» Exercise instructions: Give the records as a JSON list of strings, one string per line and no blank lines, starting with the line containing "Where should I click to: Switch" and going on through the line containing "point(15,112)".

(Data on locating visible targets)
----
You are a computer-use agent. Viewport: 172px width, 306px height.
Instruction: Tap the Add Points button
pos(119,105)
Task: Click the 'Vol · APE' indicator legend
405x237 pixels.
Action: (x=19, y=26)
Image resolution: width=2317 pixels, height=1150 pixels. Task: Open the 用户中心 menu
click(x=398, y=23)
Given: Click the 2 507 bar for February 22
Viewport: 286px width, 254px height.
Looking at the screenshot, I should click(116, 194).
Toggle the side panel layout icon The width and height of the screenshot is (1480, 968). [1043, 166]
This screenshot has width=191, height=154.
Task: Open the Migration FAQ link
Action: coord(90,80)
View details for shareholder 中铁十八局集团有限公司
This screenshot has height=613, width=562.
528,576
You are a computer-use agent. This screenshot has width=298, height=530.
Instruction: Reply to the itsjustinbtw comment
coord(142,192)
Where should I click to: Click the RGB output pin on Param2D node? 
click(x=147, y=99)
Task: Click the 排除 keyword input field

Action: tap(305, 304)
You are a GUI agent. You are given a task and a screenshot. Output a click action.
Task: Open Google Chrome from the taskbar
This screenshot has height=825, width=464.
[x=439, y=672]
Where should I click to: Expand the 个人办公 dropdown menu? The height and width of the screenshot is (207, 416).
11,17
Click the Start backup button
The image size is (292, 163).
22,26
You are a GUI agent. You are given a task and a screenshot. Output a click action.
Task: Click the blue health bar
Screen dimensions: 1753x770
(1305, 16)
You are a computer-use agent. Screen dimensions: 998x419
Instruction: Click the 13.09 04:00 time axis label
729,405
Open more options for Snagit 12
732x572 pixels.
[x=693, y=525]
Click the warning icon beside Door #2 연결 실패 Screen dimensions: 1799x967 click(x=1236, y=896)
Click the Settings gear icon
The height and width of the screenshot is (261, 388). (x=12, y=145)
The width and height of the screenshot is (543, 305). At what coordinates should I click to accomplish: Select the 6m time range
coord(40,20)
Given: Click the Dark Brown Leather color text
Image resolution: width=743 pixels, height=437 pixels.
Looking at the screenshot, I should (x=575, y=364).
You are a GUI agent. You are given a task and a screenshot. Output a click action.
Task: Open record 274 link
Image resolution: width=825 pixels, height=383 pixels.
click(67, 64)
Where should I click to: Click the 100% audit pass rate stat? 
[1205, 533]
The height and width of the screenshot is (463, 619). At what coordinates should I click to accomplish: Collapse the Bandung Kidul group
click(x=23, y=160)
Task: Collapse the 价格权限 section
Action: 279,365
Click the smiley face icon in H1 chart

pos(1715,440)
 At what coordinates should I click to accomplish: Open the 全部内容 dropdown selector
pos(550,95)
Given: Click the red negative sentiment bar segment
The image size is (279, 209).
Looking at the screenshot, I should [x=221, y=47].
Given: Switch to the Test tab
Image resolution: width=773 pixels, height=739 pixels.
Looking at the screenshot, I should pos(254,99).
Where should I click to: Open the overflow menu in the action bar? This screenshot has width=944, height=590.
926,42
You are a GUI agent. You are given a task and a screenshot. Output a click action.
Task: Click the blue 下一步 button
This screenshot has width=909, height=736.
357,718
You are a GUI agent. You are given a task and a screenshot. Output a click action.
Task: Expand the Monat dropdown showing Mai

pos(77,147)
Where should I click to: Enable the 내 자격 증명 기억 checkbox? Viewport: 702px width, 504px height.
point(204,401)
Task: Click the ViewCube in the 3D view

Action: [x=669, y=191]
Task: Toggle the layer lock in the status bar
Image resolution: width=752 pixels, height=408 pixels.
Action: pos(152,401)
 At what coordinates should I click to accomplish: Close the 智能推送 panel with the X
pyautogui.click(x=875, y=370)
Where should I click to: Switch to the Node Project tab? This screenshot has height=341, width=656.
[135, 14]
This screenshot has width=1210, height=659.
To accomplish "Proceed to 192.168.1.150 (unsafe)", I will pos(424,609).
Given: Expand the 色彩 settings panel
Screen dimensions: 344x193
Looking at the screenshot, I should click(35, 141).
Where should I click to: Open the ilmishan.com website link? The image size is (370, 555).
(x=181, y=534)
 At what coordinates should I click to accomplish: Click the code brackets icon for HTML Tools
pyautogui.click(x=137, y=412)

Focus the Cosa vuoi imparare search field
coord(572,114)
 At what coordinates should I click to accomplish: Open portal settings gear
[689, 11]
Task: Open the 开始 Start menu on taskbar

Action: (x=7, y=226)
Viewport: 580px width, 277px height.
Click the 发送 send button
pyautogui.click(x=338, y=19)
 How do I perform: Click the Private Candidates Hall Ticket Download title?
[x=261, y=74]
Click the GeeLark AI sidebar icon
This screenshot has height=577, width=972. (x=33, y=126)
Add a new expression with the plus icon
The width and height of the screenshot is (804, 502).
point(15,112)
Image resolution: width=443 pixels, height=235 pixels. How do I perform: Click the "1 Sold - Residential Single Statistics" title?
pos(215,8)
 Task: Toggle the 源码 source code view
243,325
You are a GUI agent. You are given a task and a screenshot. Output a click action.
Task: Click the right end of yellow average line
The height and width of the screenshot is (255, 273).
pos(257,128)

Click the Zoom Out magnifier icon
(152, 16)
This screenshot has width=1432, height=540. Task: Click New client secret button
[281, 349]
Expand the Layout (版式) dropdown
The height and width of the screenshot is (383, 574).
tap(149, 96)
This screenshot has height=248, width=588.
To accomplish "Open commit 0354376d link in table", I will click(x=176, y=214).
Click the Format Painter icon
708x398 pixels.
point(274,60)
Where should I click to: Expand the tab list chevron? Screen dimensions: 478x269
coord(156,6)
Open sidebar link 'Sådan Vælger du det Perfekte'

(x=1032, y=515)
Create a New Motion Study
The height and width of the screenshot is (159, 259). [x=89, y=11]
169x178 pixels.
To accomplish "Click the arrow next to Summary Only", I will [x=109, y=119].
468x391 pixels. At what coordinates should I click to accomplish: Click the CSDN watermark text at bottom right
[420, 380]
----
» Completed exercise:
[
  "Where should I click to: Switch to the Node Project tab? This screenshot has height=341, width=656.",
  "[135, 14]",
  "This screenshot has width=1210, height=659.",
  "To accomplish \"Proceed to 192.168.1.150 (unsafe)\", I will pos(424,609).",
  "Given: Expand the 色彩 settings panel",
  "Screen dimensions: 344x193",
  "Looking at the screenshot, I should click(35, 141).",
  "Where should I click to: Open the ilmishan.com website link? The image size is (370, 555).",
  "(x=181, y=534)",
  " At what coordinates should I click to accomplish: Click the code brackets icon for HTML Tools",
  "pyautogui.click(x=137, y=412)",
  "Focus the Cosa vuoi imparare search field",
  "coord(572,114)",
  " At what coordinates should I click to accomplish: Open portal settings gear",
  "[689, 11]",
  "Task: Open the 开始 Start menu on taskbar",
  "Action: (x=7, y=226)",
  "Viewport: 580px width, 277px height.",
  "Click the 发送 send button",
  "pyautogui.click(x=338, y=19)",
  " How do I perform: Click the Private Candidates Hall Ticket Download title?",
  "[x=261, y=74]",
  "Click the GeeLark AI sidebar icon",
  "This screenshot has height=577, width=972. (x=33, y=126)",
  "Add a new expression with the plus icon",
  "The width and height of the screenshot is (804, 502).",
  "point(15,112)"
]